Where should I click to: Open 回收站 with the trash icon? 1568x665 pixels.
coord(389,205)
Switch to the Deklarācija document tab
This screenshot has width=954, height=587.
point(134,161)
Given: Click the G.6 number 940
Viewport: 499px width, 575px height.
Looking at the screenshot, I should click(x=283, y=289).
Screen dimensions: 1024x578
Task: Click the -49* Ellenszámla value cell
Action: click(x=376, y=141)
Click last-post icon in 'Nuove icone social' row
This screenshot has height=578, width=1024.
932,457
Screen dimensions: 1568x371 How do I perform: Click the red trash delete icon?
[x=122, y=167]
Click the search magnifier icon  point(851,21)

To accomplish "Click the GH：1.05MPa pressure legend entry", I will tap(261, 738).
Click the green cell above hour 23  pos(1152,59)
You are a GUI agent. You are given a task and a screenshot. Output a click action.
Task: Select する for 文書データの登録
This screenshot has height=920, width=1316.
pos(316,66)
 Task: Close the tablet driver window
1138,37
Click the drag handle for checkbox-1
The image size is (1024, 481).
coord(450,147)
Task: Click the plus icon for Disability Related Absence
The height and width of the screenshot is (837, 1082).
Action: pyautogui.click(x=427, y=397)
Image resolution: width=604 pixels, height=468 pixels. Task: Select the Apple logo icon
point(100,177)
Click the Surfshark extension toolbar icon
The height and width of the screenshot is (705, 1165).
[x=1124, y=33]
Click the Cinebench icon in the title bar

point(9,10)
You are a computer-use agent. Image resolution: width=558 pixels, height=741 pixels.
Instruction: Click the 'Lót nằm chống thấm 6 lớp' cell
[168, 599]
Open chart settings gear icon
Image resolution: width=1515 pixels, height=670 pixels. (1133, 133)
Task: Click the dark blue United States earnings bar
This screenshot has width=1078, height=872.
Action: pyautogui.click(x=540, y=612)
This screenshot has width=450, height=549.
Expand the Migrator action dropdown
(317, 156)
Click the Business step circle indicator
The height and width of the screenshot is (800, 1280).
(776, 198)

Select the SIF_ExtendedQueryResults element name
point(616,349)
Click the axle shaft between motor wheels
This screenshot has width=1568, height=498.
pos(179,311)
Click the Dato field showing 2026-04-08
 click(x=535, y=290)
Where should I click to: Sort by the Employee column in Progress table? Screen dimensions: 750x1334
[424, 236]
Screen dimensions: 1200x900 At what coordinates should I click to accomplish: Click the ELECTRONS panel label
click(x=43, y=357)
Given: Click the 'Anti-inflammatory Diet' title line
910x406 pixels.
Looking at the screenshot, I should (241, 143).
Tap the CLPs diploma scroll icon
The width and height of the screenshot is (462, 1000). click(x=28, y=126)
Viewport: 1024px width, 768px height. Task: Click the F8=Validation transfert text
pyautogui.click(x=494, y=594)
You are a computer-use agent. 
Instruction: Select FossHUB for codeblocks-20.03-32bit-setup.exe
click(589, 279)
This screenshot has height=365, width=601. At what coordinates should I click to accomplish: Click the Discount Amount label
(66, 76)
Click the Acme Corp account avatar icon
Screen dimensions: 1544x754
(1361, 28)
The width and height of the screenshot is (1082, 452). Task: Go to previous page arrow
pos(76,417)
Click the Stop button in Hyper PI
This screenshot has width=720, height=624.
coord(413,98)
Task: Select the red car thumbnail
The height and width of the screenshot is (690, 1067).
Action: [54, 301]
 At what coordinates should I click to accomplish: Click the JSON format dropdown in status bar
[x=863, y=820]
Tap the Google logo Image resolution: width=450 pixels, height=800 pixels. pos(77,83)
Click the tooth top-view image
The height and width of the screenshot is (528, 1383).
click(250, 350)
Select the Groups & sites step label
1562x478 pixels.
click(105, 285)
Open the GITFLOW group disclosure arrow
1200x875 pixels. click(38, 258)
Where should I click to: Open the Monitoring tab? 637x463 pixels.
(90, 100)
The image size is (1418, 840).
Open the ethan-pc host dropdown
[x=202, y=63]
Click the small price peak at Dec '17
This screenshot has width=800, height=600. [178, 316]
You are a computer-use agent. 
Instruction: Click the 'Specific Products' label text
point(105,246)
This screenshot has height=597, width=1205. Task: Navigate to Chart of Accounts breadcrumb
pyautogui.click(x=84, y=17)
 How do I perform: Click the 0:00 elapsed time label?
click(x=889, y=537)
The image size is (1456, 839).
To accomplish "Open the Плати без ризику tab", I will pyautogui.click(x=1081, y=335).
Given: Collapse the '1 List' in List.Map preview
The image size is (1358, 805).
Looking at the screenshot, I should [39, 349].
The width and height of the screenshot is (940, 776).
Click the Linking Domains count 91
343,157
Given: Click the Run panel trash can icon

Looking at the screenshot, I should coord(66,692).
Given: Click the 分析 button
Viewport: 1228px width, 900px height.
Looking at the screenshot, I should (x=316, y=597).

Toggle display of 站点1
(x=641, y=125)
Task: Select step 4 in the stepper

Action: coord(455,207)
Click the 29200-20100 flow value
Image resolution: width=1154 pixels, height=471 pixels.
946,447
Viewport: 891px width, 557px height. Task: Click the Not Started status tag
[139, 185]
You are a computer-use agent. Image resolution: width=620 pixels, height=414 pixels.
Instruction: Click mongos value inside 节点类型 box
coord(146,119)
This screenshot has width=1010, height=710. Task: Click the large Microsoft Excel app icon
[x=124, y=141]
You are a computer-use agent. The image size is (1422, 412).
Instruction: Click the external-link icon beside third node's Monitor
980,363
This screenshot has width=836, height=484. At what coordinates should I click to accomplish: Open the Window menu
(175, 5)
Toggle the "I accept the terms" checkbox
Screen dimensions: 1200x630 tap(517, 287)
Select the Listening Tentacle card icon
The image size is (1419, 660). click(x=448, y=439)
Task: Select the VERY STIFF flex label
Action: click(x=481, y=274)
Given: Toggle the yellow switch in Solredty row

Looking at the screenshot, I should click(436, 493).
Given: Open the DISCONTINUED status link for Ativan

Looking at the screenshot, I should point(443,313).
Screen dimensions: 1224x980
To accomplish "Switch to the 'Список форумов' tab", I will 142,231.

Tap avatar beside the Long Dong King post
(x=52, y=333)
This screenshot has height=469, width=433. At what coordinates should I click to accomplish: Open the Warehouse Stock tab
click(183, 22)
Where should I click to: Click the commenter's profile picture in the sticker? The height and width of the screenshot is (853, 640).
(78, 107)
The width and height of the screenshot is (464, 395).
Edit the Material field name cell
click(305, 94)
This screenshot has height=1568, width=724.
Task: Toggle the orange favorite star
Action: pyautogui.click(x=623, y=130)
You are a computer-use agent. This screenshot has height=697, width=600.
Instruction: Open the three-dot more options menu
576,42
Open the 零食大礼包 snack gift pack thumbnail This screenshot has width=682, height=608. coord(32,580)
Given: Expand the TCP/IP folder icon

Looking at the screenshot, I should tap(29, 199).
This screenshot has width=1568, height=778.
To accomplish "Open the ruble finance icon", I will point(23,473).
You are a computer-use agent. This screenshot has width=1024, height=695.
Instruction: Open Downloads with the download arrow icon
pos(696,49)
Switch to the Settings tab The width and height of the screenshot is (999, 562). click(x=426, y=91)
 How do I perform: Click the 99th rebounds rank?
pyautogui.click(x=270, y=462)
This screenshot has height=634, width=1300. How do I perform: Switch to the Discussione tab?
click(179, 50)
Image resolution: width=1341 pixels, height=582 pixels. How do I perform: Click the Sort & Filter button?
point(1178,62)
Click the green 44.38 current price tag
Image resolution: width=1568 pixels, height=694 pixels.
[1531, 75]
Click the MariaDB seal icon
★ ★ ★ ★ ★ ★ ★
• BRIEF: Repeat the entries above exactly, from the first line through the line containing "Click the green cell".

• REPLY:
Where should I click to: Open 回收站 with the trash icon? 1568x665 pixels.
coord(389,205)
Switch to the Deklarācija document tab
This screenshot has width=954, height=587.
point(134,161)
Given: Click the G.6 number 940
Viewport: 499px width, 575px height.
Looking at the screenshot, I should click(x=283, y=289).
Screen dimensions: 1024x578
Task: Click the -49* Ellenszámla value cell
Action: click(x=376, y=141)
Click last-post icon in 'Nuove icone social' row
This screenshot has height=578, width=1024.
932,457
Screen dimensions: 1568x371 How do I perform: Click the red trash delete icon?
[x=122, y=167]
Click the search magnifier icon  point(851,21)

To accomplish "Click the GH：1.05MPa pressure legend entry", I will tap(261, 738).
Click the green cell above hour 23  pos(1152,59)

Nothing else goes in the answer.